- Aim
Copy everything from the line containing "Click the reload arrow icon" down to the last of the lines below, keeping each one exactly as it stands but leaving out the pictures.

- Excerpted data
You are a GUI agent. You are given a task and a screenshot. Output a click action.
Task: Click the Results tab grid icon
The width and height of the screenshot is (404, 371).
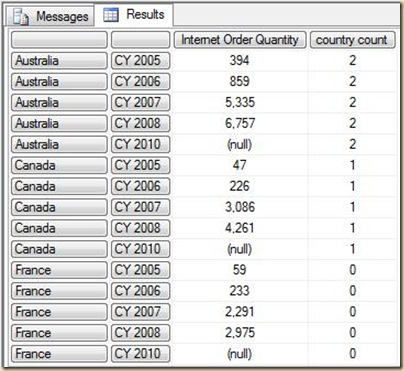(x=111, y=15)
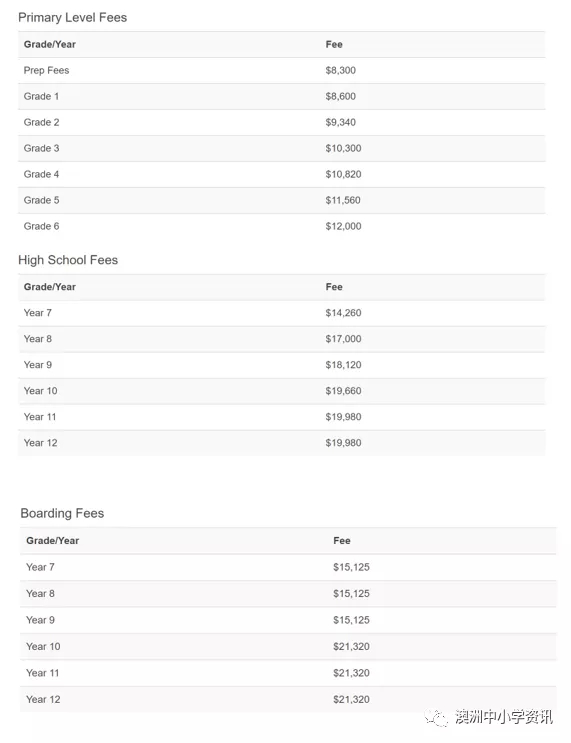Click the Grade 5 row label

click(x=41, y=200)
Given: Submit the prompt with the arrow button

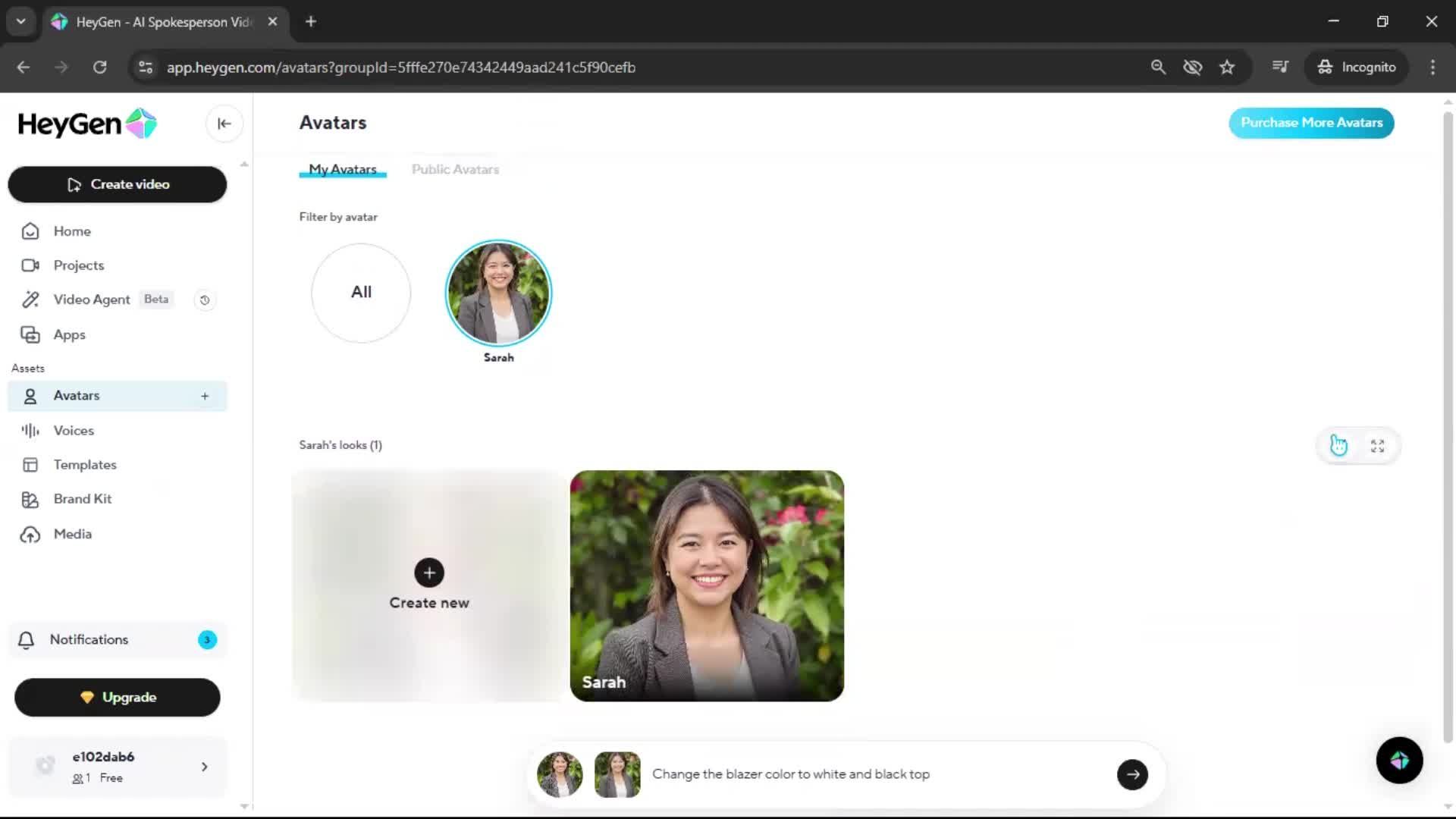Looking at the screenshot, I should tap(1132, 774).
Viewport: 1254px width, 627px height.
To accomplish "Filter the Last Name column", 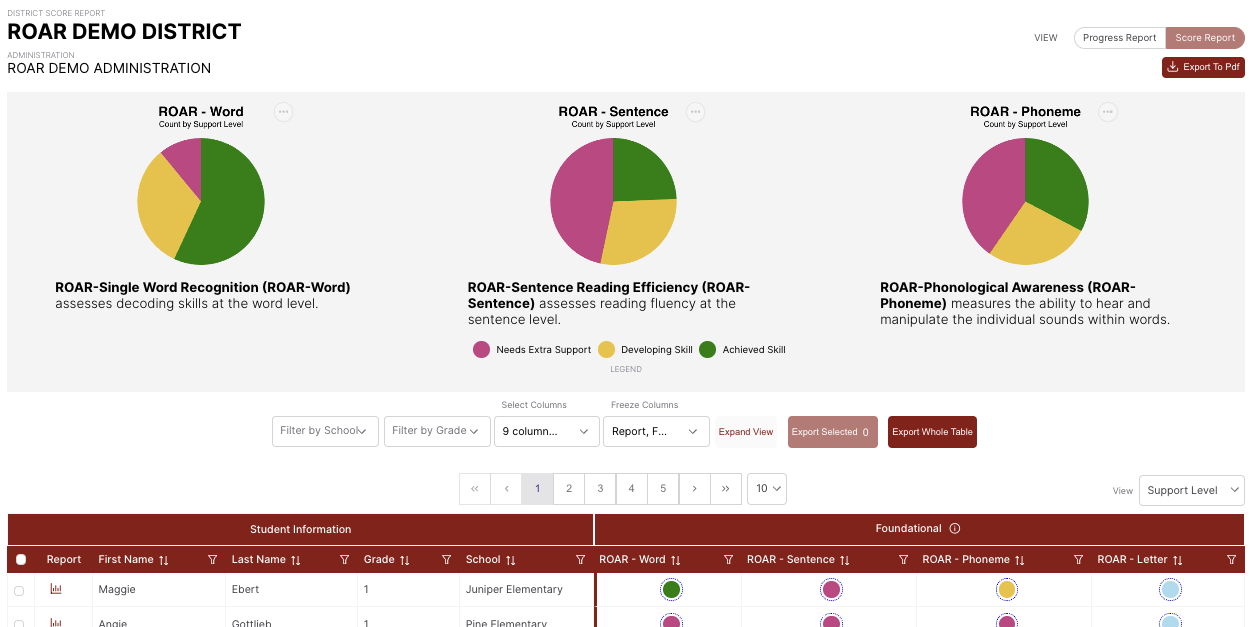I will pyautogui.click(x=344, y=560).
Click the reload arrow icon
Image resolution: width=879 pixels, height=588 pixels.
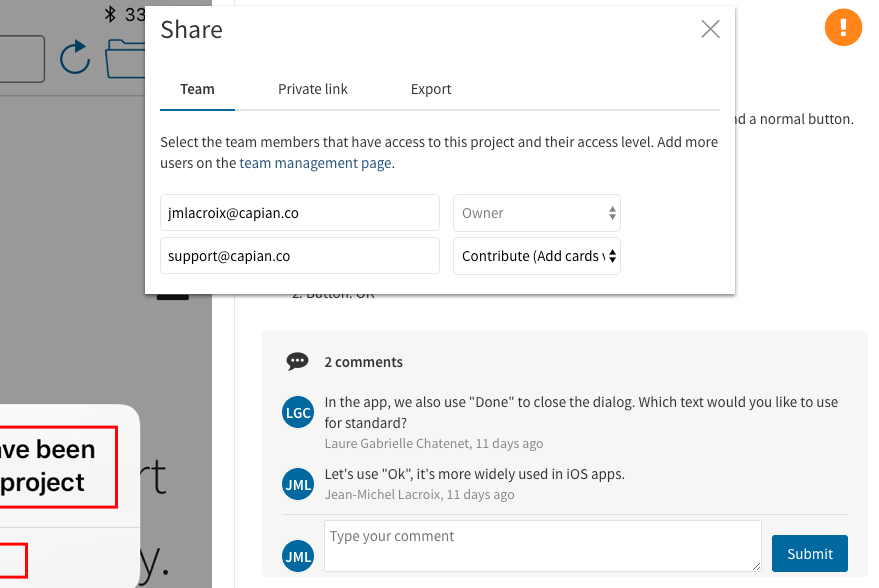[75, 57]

- Task answer
Click the reload arrow icon
Image resolution: width=879 pixels, height=588 pixels.
[75, 57]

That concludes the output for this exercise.